The airing of my work gave me a different perspective and allowed me to work some things out, test myself and more quickly than I previously thought, move on to the next stage in my meandering development. "

Next up was Hannah Cawthorne, who wanted advice from the group on where next to take the concepts that underpin her abstract photographic work.

"This was my first time showing my work to members of the art academy, and I was strangely nervous and excited beforehand. Everyone was very encouraging and supportive, and said some really insightful things about my work, including some aspects of it that I hadn't really thought about at all. In fact at times it felt like a bit of a therapy session, but in a good way!

Evere since I heard about these crits I've been wanting to do one, because I recognised there was a danger of my art getting a bit stagnant if I didn't branch out and try new things, so that's what I have been doing for the past few months. But then sometimes it's good to get a third opinion on whether you are headed in the right direction, and that's what I hoped the crit would provide. It did do that, and it also pointed me in the direction of several new ways forward, including the amazing opportunity to do a residency at the Mill this Autumn, which I think will be a huge thing for me. So, on balance I think the crit really surpassed my expectations about what it could do for my art practise!"

After a short break for some much need refreshments, the third artist to present was Jared Szpakowski. Jared had a very specific question he hoped the attendees would be able to answer for him, which was whether the film he presented to us was successful in its current state, needed re-doing, or was not working at all.
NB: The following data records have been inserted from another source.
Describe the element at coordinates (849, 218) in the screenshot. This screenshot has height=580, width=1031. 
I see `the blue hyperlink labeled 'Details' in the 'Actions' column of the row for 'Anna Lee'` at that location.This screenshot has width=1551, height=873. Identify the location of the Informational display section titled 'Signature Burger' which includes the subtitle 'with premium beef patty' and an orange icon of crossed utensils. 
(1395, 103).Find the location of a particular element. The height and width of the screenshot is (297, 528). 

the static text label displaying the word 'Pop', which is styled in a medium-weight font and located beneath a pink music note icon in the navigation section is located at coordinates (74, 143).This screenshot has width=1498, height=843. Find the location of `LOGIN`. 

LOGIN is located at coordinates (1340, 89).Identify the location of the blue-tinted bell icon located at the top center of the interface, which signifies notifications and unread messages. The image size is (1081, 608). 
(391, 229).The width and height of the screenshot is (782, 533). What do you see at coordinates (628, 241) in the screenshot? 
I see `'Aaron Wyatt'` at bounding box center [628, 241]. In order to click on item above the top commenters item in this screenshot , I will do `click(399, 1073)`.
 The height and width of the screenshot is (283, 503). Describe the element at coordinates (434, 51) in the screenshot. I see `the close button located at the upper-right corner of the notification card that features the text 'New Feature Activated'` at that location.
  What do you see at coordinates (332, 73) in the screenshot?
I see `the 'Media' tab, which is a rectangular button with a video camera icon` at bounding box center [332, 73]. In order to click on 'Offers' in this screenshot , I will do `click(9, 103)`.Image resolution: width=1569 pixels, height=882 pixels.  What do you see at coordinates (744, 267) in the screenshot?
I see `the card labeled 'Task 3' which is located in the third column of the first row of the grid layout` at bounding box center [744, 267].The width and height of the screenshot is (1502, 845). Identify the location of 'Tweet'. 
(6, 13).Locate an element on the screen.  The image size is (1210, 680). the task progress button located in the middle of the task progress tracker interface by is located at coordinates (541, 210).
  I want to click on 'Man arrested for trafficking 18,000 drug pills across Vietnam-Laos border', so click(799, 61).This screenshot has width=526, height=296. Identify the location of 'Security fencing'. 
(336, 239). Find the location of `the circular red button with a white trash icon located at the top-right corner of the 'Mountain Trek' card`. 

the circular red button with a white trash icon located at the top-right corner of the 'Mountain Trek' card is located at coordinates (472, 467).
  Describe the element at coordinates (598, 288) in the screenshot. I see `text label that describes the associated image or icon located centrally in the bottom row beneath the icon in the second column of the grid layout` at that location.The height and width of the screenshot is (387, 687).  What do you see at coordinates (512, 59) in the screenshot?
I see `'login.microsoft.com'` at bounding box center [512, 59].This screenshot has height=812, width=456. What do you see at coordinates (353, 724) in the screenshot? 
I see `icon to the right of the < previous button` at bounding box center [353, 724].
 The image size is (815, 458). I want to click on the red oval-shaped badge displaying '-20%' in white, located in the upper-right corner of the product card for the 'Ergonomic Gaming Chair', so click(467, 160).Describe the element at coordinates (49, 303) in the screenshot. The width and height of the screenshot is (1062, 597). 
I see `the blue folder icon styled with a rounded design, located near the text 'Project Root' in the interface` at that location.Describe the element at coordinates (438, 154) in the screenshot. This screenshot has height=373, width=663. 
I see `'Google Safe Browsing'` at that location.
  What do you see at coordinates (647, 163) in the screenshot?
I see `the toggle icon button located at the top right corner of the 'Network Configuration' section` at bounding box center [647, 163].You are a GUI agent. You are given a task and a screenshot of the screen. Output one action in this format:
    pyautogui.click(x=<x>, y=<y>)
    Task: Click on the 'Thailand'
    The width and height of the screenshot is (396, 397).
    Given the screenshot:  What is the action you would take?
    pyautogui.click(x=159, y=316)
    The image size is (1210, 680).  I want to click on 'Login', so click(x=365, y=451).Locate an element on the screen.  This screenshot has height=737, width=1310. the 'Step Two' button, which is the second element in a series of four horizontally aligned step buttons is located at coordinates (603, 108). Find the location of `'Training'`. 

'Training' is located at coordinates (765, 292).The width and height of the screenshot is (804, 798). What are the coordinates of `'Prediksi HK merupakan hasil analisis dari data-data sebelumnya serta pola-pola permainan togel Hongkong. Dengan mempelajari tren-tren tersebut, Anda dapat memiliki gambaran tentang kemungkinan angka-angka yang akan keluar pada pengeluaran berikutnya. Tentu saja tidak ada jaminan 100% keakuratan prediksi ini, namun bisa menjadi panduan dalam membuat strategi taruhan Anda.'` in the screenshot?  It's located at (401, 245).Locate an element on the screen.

Praise for the piece was pretty universal, and the answer seemed to be that all agreed it worked very well as it was.

The fourth and final artist was Hannah Leighton-Boyce, who wanted to share with the group plans for a recently commissioned artwork.

She explains:
"It was my first time actually attending or presenting at the Art Academy and I wasn't quite sure how it would go as I didn't have much physical work to present, just plans, maps and photos which makes it both harder to get the essence of the work across and therefore for others to feel able to give a response. The work I shared is one that I am currently making in a village north of Manchester called Helmshore. The work called 'The Event of the Thread' has been commissioned by Helmshore Mills Textile Museum but will actually be located in a housing estate above the former Mill in what was the Tenter Fields where woollen cloth was stretched across the land to dry. Essentially, a thread of around 3300 yards in length will retrace the mapped lines of the tenter frames as it is passed by residents creating one sculptural line as it crosses roads, gardens and fences, passes through houses, letterboxes, windows and doors and a temporary memorial to the site, re-connecting different lives and times, private and public, people and place. 
So much of the ‘making’ of this work is about meeting and talking to people, knocking on doors, 'taking the museum' and spinning wheel to the pub, Library, Sports Centre and market to both meet local residents as, without their interest or support, it won't happen. So, although I didn't yet have anything physical to show at the crit, I suppose that is also why I felt I wanted to share the project with the group, discussion is part of the nature of the work. Initially, I think it was hard for people to feel able to respond as I didn’t have any clear questions that needed answering but the conversation created questions and comments that were really helpful and, just the act of sounding out the work, rather than going over ideas in my head really helped to clarify what was important to the work."

And with that, we agreed to call it a day, after another very successful crit!